Copper Prices Slow To Rebound But Should Rise In Second Quarter

BBC World News looks at what has happened in the past week with the price of copper, and what is expected in the second quarter.

It’s called Doctor Copper because you are meant to be able to tell the health of the global economy from the way it behaves.

And at the moment copper is looking pretty sick.

The price of the metal has fallen for two weeks in a row, and reached $6,376.25 a tonne, a low last touched in June 2010.

Analysts are blaming the decline, in part, on signs of weakness in the Chinese economy.

On Thursday of last week the latest batch of numbers out of Beijing showed industrial production grew at its slowest pace for more than four years during January and February.

Meanwhile, retail sales and investment were way lower than expected.

So demand has shrunk, and copper prices have been hit.

But it’s not just the Chinese slowdown that has caused the plunge in the price of copper – Chinese businesses have been using the commodity as collateral for their loans.

So with the first ever bond default in China, commodity investors are worried there may be a glut of the metal coming on to the market.

Exactly how much copper is being held for collateral is uncertain.

Yet there are warehouses in Shanghai that are simply stuffed with copper. Bonded copper stocks in China are estimated to be at about 725,000 tonnes.

And in recent months imports have been accelerating.

The country imported a record 536,000 tonnes in January, up 53% year-on-year – the February figure was a little lower, but that’s still a great deal of copper at a time when the economy is gearing down.

No one is certain about how much of this is being used for finance, but estimates vary between 40% and 50%.

So when solar-equipment maker Chaori Solar defaulted on its loans, questions started to be asked about what would happen to all that collateral if too many other companies defaulted on any copper-backed loans.

The answer is there would be awful lot of people wanting to sell copper.

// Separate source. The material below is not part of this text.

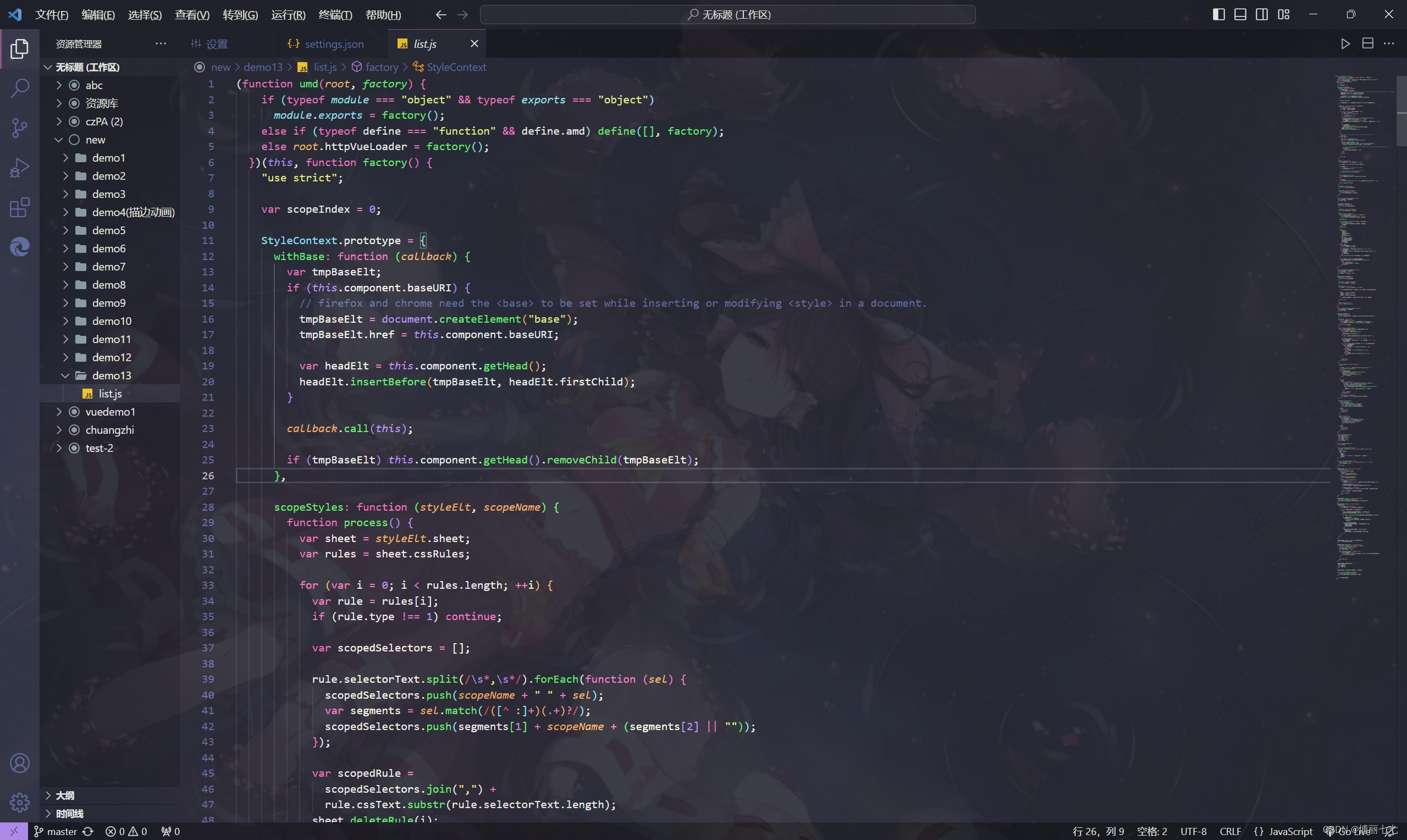Open Extensions view icon

pyautogui.click(x=20, y=208)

Then just to make people more nervous, another Chinese solar energy company, Baoding Tianwei Baobian Electric, saw its bonds suspended on the Shanghai exchange.

It has had two years of losses now, and looks a short step away from default.

On Thursday Chinese Premier Li Keqiang talked about “unavoidable” defaults that lie ahead.

The era of easy state-backed credit is coming to an end, lenders are worried, and copper is paying the price.

Andrew Latto, senior analyst at research group Fat Prophets, says: “The copper price is dictated by China, it has 40% of the copper market.

“And if they are determined to take these steps to allow the market to dictate the level of credit, then there is more scope for a downside, and that’s what the market is worried about.”

Gayle Berry, director of base metals research at Barclays agrees, but says the markets were overreacting.

“It is something the markets are very scared of,” she says, “but they don’t really understand the complexities of the way trade is carried out.”

She explained that financing takes place in two ways.

Copper is imported using a letter of credit, and then sold straight on to provide access to cash often for investment into real estate.

The second method involves the selling of copper for a fixed period for cash.

She says that the Chaori bond default has little to do with this sort of financing.

She insists that the stockpiles of copper do have an eventual industrial destination – and that is what will determine the price.

“We think prices will improve in the second quarter, which is the traditional time for a pick-up in copper consumption,” she says.

“The government has signaled major increases in infrastructure work on the power grid – to increase its size by 10% – and that will provide a huge market for the stocks in Shanghai.”